**Given data:**
*****
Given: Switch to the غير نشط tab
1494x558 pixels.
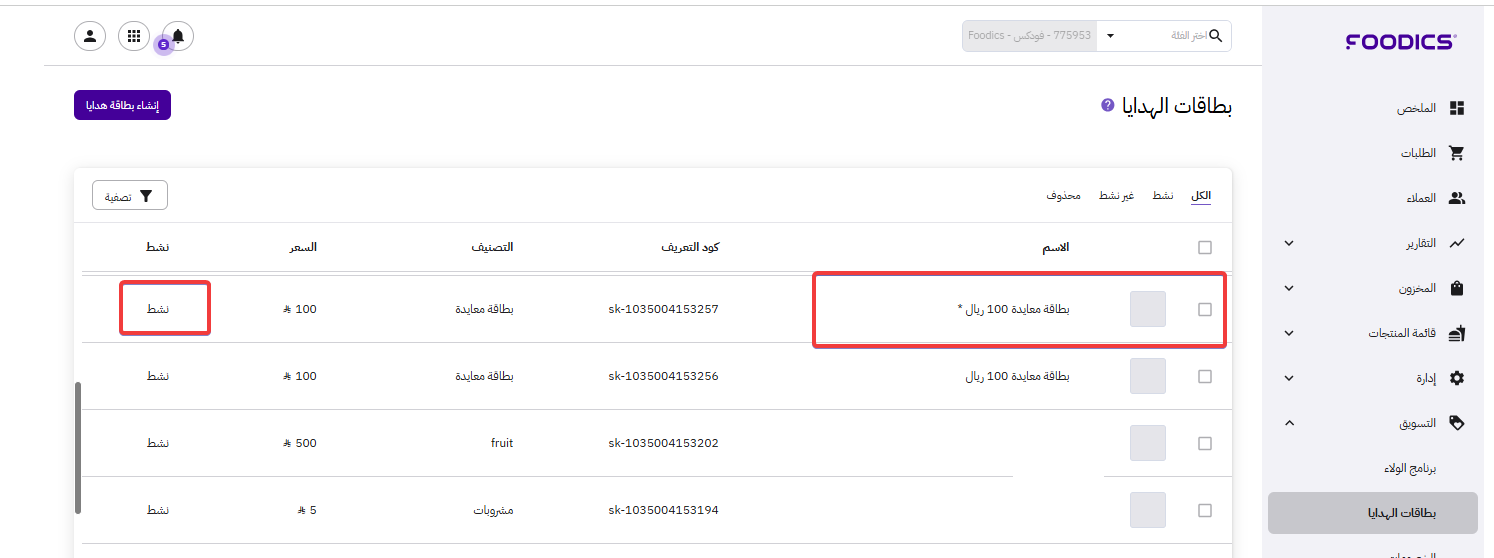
*****
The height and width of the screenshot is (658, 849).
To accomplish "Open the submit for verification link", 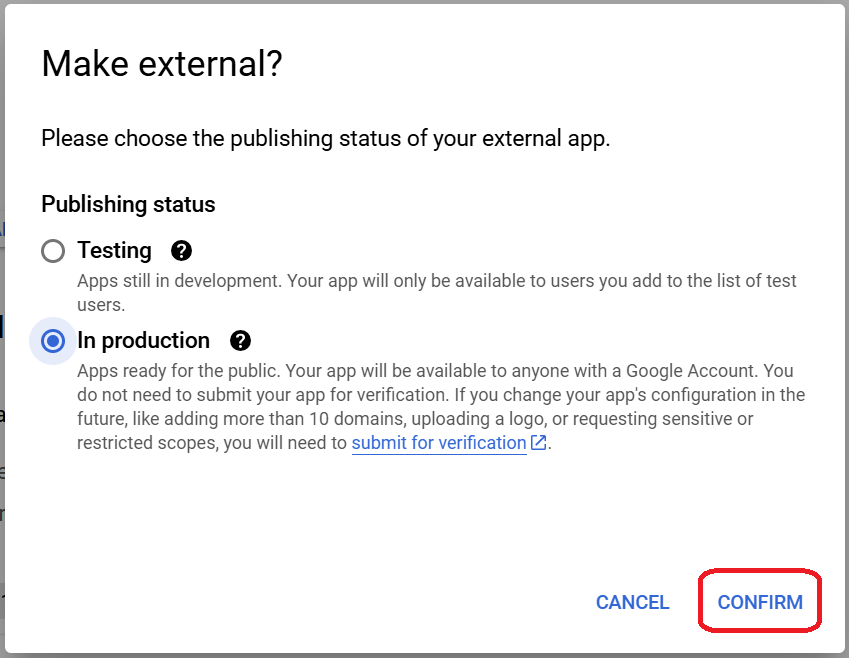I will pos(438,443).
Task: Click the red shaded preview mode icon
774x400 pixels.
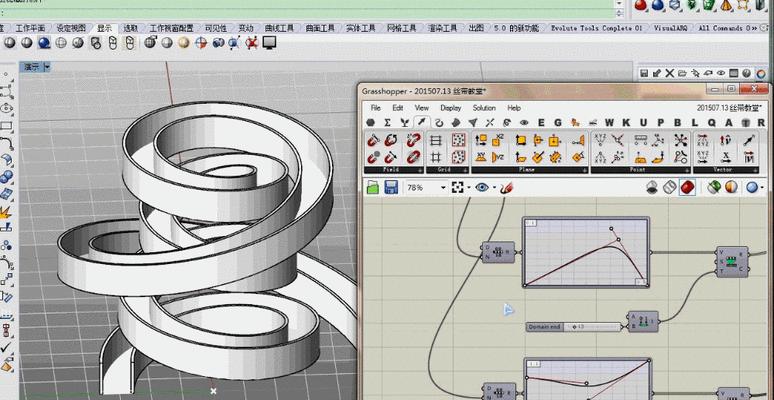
*****
**What you need to do:** The expected answer is an exact copy of the lines above, beginning at the line with "Task: Click the red shaded preview mode icon" and ending at the line with "774x400 pixels.", with both ends in.

**Solution to the problem:**
Task: Click the red shaded preview mode icon
774x400 pixels.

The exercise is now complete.